Figure 7. Representative images labeling reactive microglia/macrophages (CD68) in cortical tissue implanted with Si (A,C) and a-SiC (B,D) for 4 (A,B) and 8 weeks (C,D). There was an increase in CD68 intensity proximal to implanted devices and this magnification was larger for tissue implanted for 8 weeks compared to tissue implanted for 4 weeks, regardless of probe material.
Figure 8. Normalized CD68 fluorescence intensity as a function of distance from the device edge for tissue implanted with Si (red) and a-SiC (blue) probes for either 4 (dotted) or 8 weeks (solid). There was a significant effect of distance such that tissue 0–80 μm from the probe edge had more CD68 labeling compared to tissue 100 μm away, regardless of material or time of implant (A). There was also a significant interaction effect between distance and time of implant where tissue implanted for 8 weeks had higher CD68 intensity within 0–10 μm than tissue implanted for 4 weeks (A). There was no overall effect of material (B). Data are mean ± SEM, **denotes p < 0.01.

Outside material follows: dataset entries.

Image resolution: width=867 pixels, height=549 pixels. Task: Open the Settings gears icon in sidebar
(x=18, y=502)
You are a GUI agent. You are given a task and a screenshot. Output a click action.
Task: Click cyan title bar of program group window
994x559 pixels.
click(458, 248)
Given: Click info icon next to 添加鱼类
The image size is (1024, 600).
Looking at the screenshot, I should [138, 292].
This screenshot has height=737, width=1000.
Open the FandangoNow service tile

DAPI Labeling of Cellular Nuclei
In line with our GFAP and CD68 results, DAPI labeling exhibited an augmented signal near uncoated Si and a-SiC coated devices, the extent of which was implant duration dependent (Figure 9). A three-way mixed ANOVA of DAPI intensity denoted that there was a significant main effect of distance [F(6.87, 82.38) = 3.08, p < 0.05]. Planned contrasts indicated that the increased DAPI labeling was specifically 30 μm from the device, compared to 100 μm (Figure 10A), regardless of material. There was also an interaction effect between distance and time of implant [F(6.87, 82.38) = 2.43, p < 0.05]. Planned contrasts indicated that tissue implanted for 8 weeks had 11% more DAPI labeling within 0–40 μm than tissue implanted for 4 weeks (Figure 10A) and this finding was independent of coating. There was no main effect of material or time on DAPI fluorescence intensity (Figure 10B) or an interaction effect between material and distance. Interestingly, there were DAPI labeled cells that did not co-localize with any other label. These cells were visibly apparent in all groups and were always located next to the device (Figure 11). These data indicate that the overall cell density did not differ between uncoated Si probes and a-SiC coated probes, but also suggest that there may be another cell type of interest.
Figure 9. Representative images labeling cellular nuclei (DAPI) in cortical tissue implanted with Si (A,C) and a-SiC (B,D) for 4 (A,B) and 8 weeks (C,D). There was an increase in DAPI intensity near implanted devices and this amplification was larger for tissue implanted for 8 weeks compared to tissue implanted for 4 weeks, regardless of whether the probe was coated with a-SiC.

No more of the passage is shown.